根据重复单位的结构特点，str基因座可分为三种类型：

①简单序列：重复单位长度和碱基组成基本一致。例如d10s1248基因座为(ggaa)8～19，重复单位长度为4个碱基(ggaa)，已报道其重复的次数有8、9……18、19共12个等位基因，每个人只占其中的1种(纯合子)或者两种(杂合子)，不同的人重复单位出现次数不一致，形成人与人之间的差异。

②复合序列：同一基因座内有两种或两种以上的重复序列，且重复单位的长度基本一致。如d12s391基因座重复区结构为(taga)8～17(agac)6～10(agat)0～1；又如d12s391基因座重复区结构为(tgcc)m(ttcc)n，m、n为不确定数目。

③复杂序列：同一基因座内等位基因之间重复序列既有序列差异，也有长度差异。例如d21s11，重复序列为(tcta)/(tctg)，迄今该基因座已报道的等位基因有90余个。

一种微量人源dna样本的提取、纯化试剂盒，包括上述的一种从低拷贝模板生物检材中提取纯化极微量目的基因座的探针组合、包被有基因座特异性捕获探针的微型离心管、杂交增强剂和杂交清洗液；

所述特异性捕获探针的序列seqidno.1至idno.14等比例混合，优选特异性捕获探针的点样浓度为100um；

微型离心管内壁先经过硅烷偶联剂修饰上氨基，再用戊二醛与氨基反应生成醛基；每组基因座的特异性捕获探针序列的5’端经过氨基修饰，溶解点样探针的碳酸钠缓冲液浓度为0.2m，ph＝9.0，利用探针5’端的氨基和微型离心管内壁上醛基的亲核加成反应将探针包被在微型离心管内壁上；

针对不同的检材用常规方法进行dna提取，取少量提取样本加入探针微型离心管中，按总体积比的2％加入杂交增强剂，98℃孵育10min，60℃孵育10min；

根据dna碱基互补配对原理，探针与被捕获的模板杂交在一起，再利用杂交清洗液将未被探针特异捕获的片段冲洗掉。所有str分型的试剂盒引物均是在核心序列侧翼区，且与核心序列不一致，因此，在不用将捕获的模板序列洗脱的条件下，直接在探针管中加入pcr组分进行扩增，使得模板捕获更加方便快捷且增加了模板浓度，因而利用本发明提供的包含有19个codisstr基因座特异性捕获探针的试剂盒可以进行低拷贝模板的抓捕。
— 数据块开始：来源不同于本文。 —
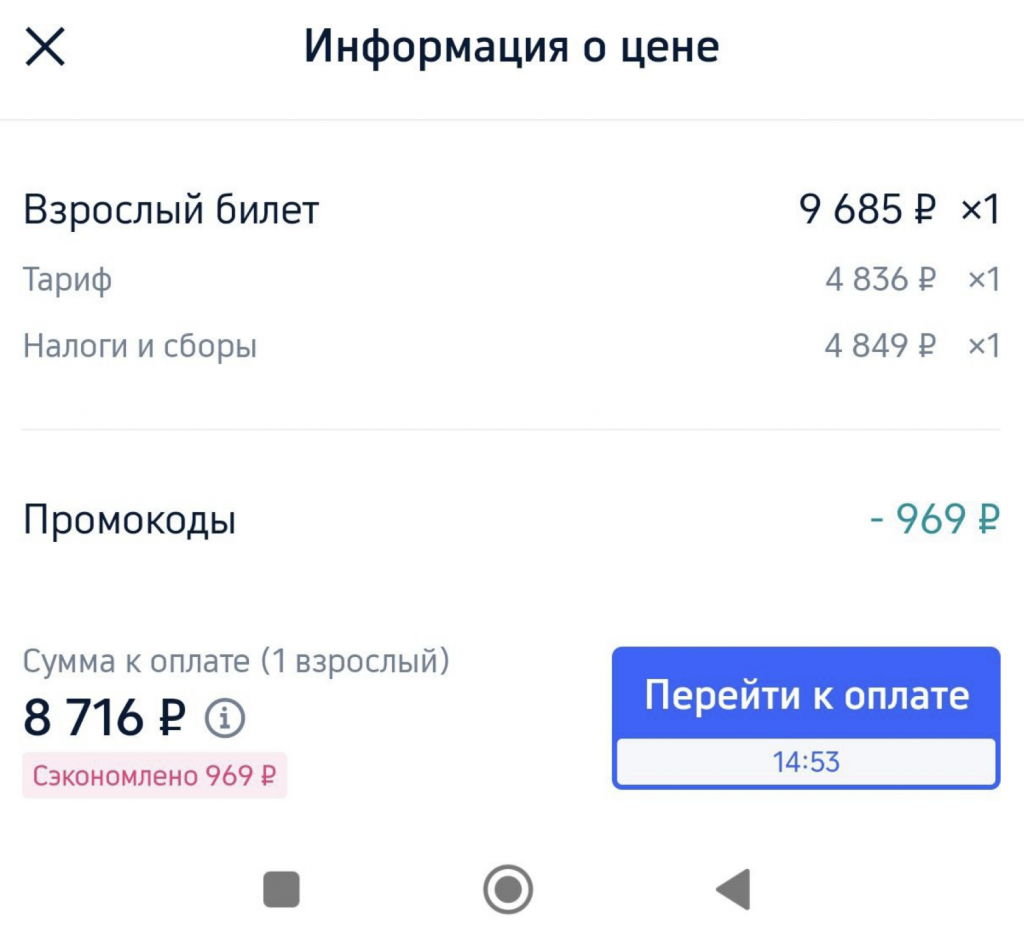The height and width of the screenshot is (928, 1024).
Task: Open the Промокоды row
Action: point(511,519)
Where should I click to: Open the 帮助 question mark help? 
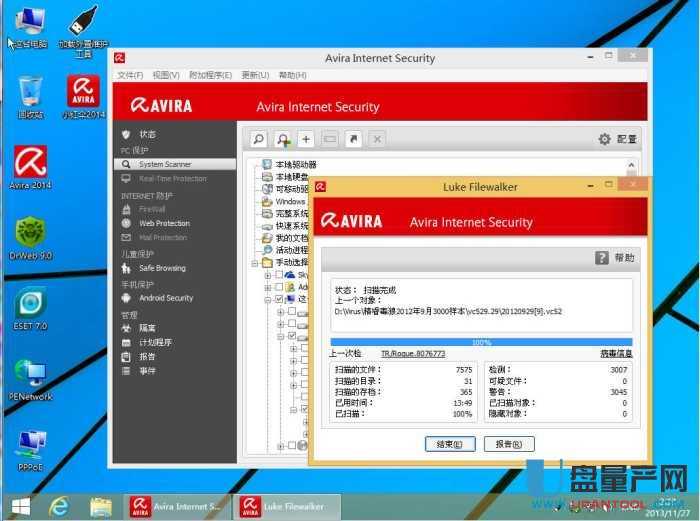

上述微量人源dna样本的提取、纯化试剂盒的应用方法：上述微量人源dna样本的提取、纯化试剂盒的应用方法：将待检测的人源dna样本常规方法提取后，应用所述19个codisstr基因座的特异性捕获探针组合进行目的模板的抓捕提取纯化，再应用市售str分型试剂盒进行pcr扩增、基因测序仪分型。能够用于法医个体识别，亲子鉴定，尸源认定过程中遇到的各种检材样本，如对高浓度血迹，精液样本，微量、高度降解、高抑制剂含量的样本dna的提取、纯化，以及对白骨化尸骨、接触性脱落细胞或者土壤中的血液样本dna的提取、纯化。
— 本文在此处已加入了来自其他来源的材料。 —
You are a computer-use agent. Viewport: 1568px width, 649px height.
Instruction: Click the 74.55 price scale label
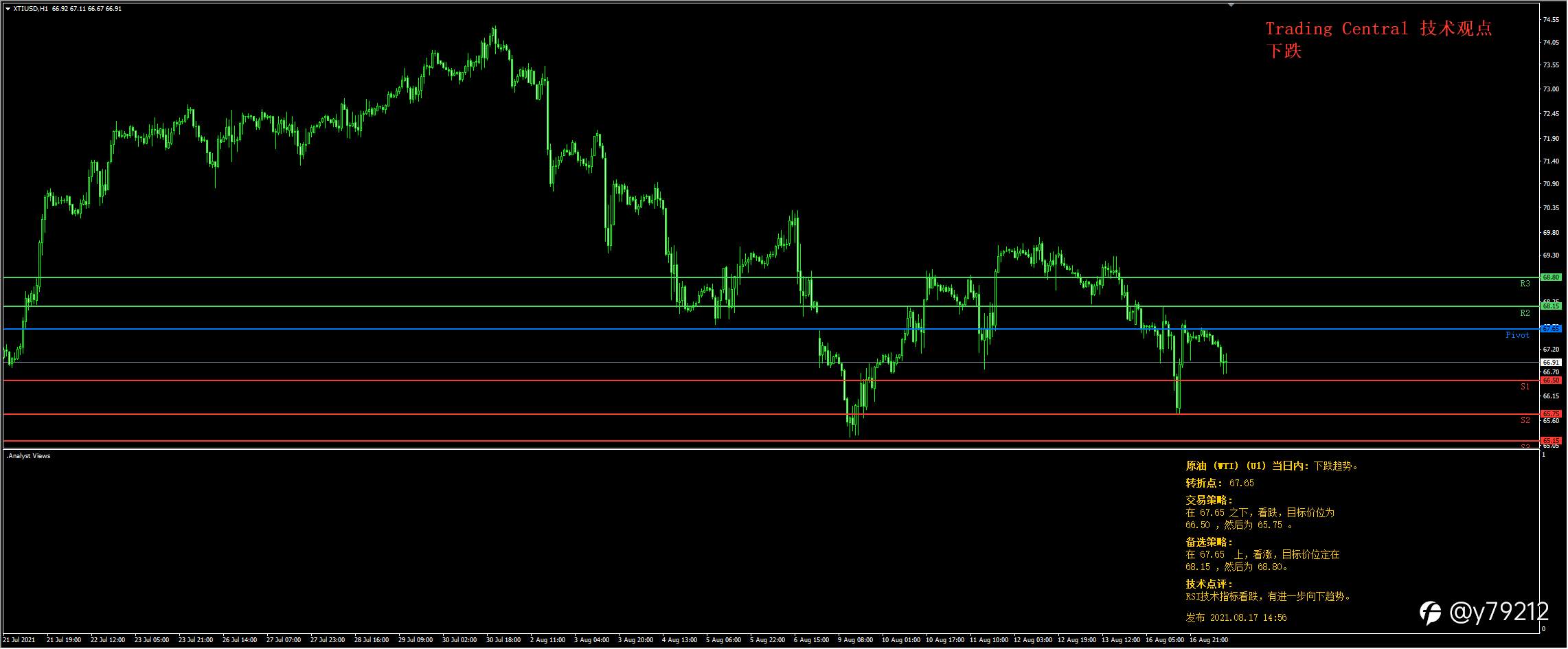point(1550,20)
(1)上述微量人源dna样本的提取、纯化试剂盒的制作流程：

①杂交增强剂，规格为1ml试管包装；

②杂交清洗液，规格为5ml试剂瓶包装；

③包被有基因座特异性捕获探针的微型离心管，规格为0.2ml/50个，分别真空包装袋包装；

④试剂盒能够常温保存。

(2)上述微量人源dna样本的提取、纯化试剂盒的使用方法如下：

①根据实验者需求选取相应数目的探针微型离心管，分别加入98ul常规提取方法获得的dna样本，另取一个微型离心管加入98ul去离子水作为阴性对照；

设置阴性对照证明：“所有str分型的试剂盒引物均是在核心序列侧翼区，且与核心序列碱基不能互补配对，因此，在不用将捕获的模板序列洗脱的条件下，直接在探针管中加入pcr组分进行扩增”，本发明提供的的探针不会作为模板被扩增，引物无法与探针结合。
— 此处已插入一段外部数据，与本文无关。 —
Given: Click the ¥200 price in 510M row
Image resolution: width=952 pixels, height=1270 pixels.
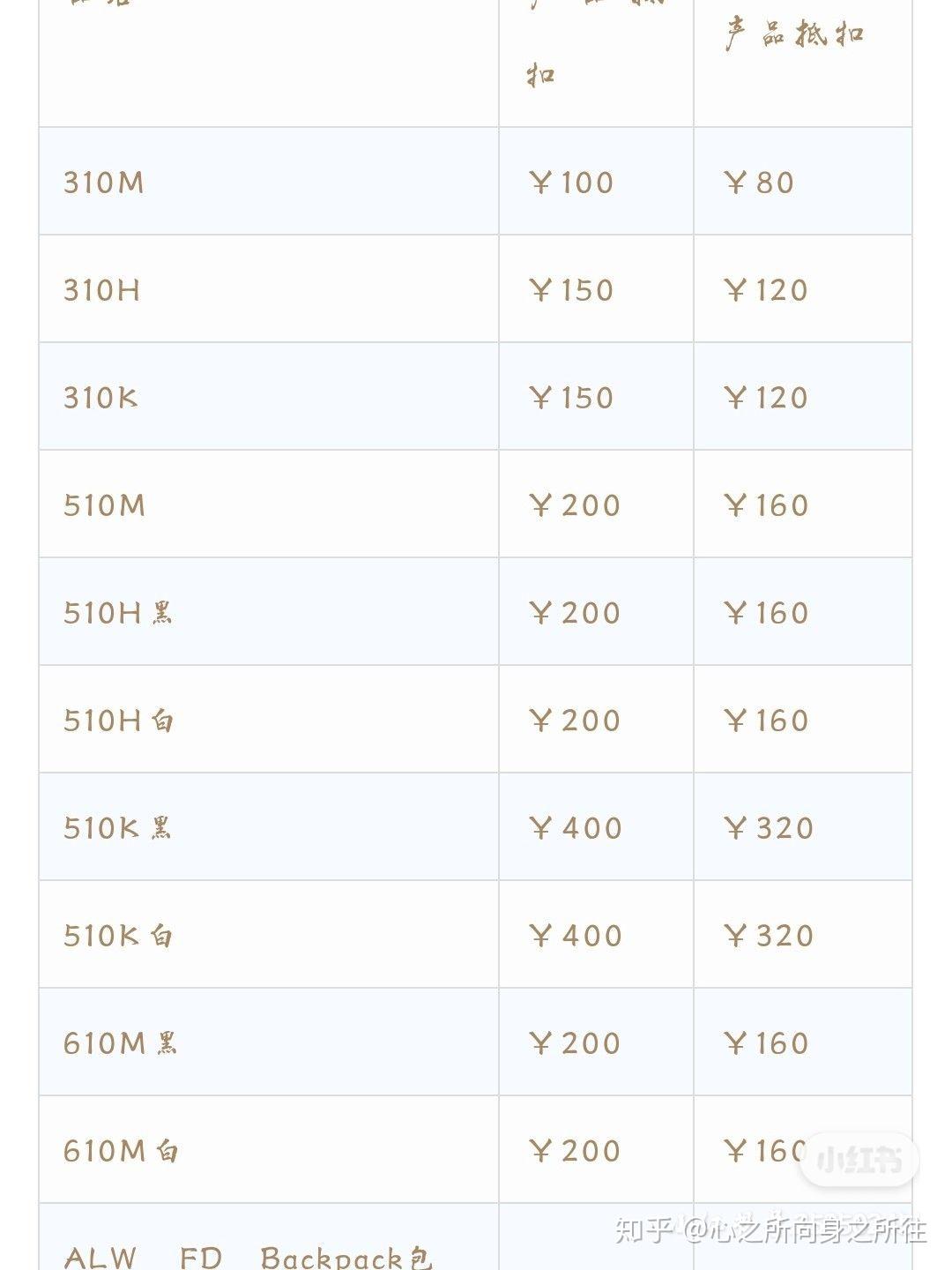Looking at the screenshot, I should pyautogui.click(x=575, y=505).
②每个微型离心管中分别加入2ul(杂交增强剂占总体积2％，如：98ul样本+2ul杂交增强剂)杂交增强剂，在pcr扩增仪中95℃孵育10min，再60℃孵育10min；若常规dna提取样本有剩余，可以再次加入对应的微型离心管中，重复上述步骤；

③弃去所有液体；

④加入100ul杂交清洗液震荡瞬离；

⑤清洗掉多余未结合的杂质后，弃去所有液体。

⑥加入市售str分型试剂盒扩增体系，pcr扩增后用测序仪进行荧光检测str分型。

实际案例操作，2017年9月，在某市郊区发现白骨化人体四肢，且在附近水塘中发现了颅骨，经侦查机关认定是一起碎尸案。该市公安局对该碎尸尸骸进行了dna检验，部分骸骨的str分型结果不够理想，因此全部尸骸无法进行同一认定。发明人受办案机关委托将上述骸骨的长骨及牙齿等检材用本发明实施例提供的基因座探针提取纯化试剂盒，并结合市售str分型试剂盒进行检验，所得到的分型结果完全一致，认定颅骨及四肢骨为同一人体骸骨，因此为案件分析提供了重要的科学证据。

上述微量人源dna样本的提取、纯化试剂盒的外包装盒，如图3-7所示，包括盒体和底板，所述盒体包括内壳3和外壳5，所述内壳3和外壳5均为圆柱体，所述底板与所述盒体内壁底部相结合，所述内壳3包括内层和外层，所述内壳内层填充有乳胶海绵或泡沫，所述乳胶海绵或泡沫上开设有放置杂交增强剂试管的插孔1和放置杂交清洗液试剂瓶的凹槽2，所述插孔1和所述凹槽2的开口位于所述内壳3的上端面上，便于杂交增强剂试管和杂交清洗液试剂瓶的取装，所述底板上设有与所述内壳外层底部相对应的轨道6，所述内壳外层能够在所述轨道6上旋转，真空包装有探针管的真空包装袋连接缠绕于所述内壳3的外层，所述外壳5侧壁开设有与所述真空包装有探针管的真空包装袋相对应的抽出孔4，实验者可根据需求抽取相应数目的真空袋包装的探针管7，所述探针管即包被有基因座特异性捕获探针的微型离心管。

所述杂交增强剂试管包括管体和与所述管体密封连接的管盖；所述杂交清洗液试剂瓶包括瓶体和与所述瓶体密封连接的瓶盖。

所述底板与盒体内侧壁的结合方式为固定结合或活动结合。

所述底板的材质为橡胶。

所述盒体和底板均采用防水材料或涂有防水材料层。

上述实施例仅是本发明的较优实施方式，凡是依据本发明的技术实质对以上实施例所做的任何简单修饰、修改及替代变化，均属于本发明技术方案的范围内。